» **Reading text**:

Two years ago, we’d tried a one-hour trip from Collioure – and loved it so much, we’d gone for the three-hour one as soon as was possible. Last year, the weather was such that the skipper had stopped trips from Collioure at around the time we arrived, and we never got ourselves organised enough to take a voyage from Port Vendres.

This year, The Other Half was determined that we’d finally do the biggest trip of all, from Port Vendre to Spain – a day’s outing. So while I felt unenthused by the idea of moving, he booked tickets – or rather, signed a contract with Captain Eric – for the Thursday.

Now we were due to board just before 9am, which sounds such a sensible time. However, the bus to Port Vendres was only timed to give us a very few minutes breathing space. The one before that was for 7.30am.

I admit it, dear readers, I grouched. Not much, but the requisite amount. A holiday, and I was going to have to have to haul my sorry backside out of bed no later than 7am, when the sun has barely risen itself and the bells of Notre Dame des Agnes haven’t even called the extremely faithful to early Mass.

In the event, this left us with time to walk around a very quiet harbour, stopping for coffee and croissants, before ambling on to Le Treguern’s berth. There, although still early, we were beckoned aboard, welcomed by the delighted barking of Aggorah, our old sea dog’s sea dog, who was relishing her role as hostess with the mostess.

When we cast off, there were just three couples, Cap’n Eric, a friend of his who was due to help with lunch later, and Aggorah. With nary a sail in sight, on an overcast morning, we motored out of the harbour and turned right – sorry, something like due south.

Past Banyuls and Cerbere, an absence of cloth tautly fluttering above did nothing to dampen the soothing pleasure of the trip. After passing Cap Cerbere, we learned that there was a tiny patch of coastline that is a sort of no man’s land. Nobody is sure whether it’s French or Spanish. And frankly, it seems as though nobody cares. Which seems like an eminently sensible response.

Rounding the rocky coast, we dropped anchor opposite a tiny, rocky beach. Now we had the option of an hour’s visit to this strip of pebbles, via the ship’s dinghy, or we could stay aboard and wait for lunch.

Everyone was quick to opt for the former – although I was probably least able to see the charms that it offered at that juncture.

Once we’d been landed – Aggorah’s mortified woofing followed us – my five traveling companions slipped off outer clothes and headed into the water, The Other Half with snorkel, mask and flippers at the ready.

As much on the basis of not wanting to appear a complete and utter wimpette and let the side down, I dropped my shorts and shed my shirt soon after, edging myself into the water and sitting on a large rock while the waters tugged at all of me that was submerged.

Once back fully on land – well, stones – and at least a bit dry, I realised that this barren landscape was fascinating, and spent the rest of the time trying to photograph the beauty of it, at one point, dropping onto my belly to set up a particular shot I could see, and feeling all eyes swivel in my direction to see what on Earth I was up to.

And then, as the sun started really burning off the cloud, Captain Eric came back to collect us for lunch. Sat around on the back of the boat, we waited while our host brought out a metal bowl of crisps, together with two bottles – one of water and a large, refilled one of Banyuls, the regional dessert wine – and explained that these were the only options for our aperitif. Nobody opted for the water, as he passed around plastic cups and Aggorah begged crisps from everyone present.

» **Given information**:
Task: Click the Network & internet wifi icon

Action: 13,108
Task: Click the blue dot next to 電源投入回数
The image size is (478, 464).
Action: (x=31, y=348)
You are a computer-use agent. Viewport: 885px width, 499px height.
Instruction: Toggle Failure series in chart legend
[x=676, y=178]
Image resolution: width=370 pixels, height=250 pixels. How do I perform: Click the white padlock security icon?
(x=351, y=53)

--

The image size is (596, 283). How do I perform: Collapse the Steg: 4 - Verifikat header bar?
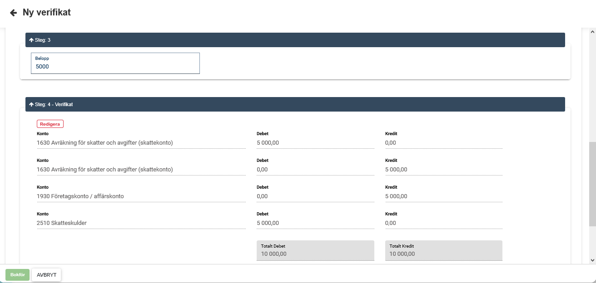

...

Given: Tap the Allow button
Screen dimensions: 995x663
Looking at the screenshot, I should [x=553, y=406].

» **Problem statement**: In the text about the boat trip from Port Vendres to Spain, why did the narrator shed shorts and shirt and go into the water at the beach? Answer in one to three sentences.

» **Exercise output**: The narrator did it mostly to avoid appearing "a complete and utter wimpette" and letting the side down. The other five traveling companions had already headed into the water.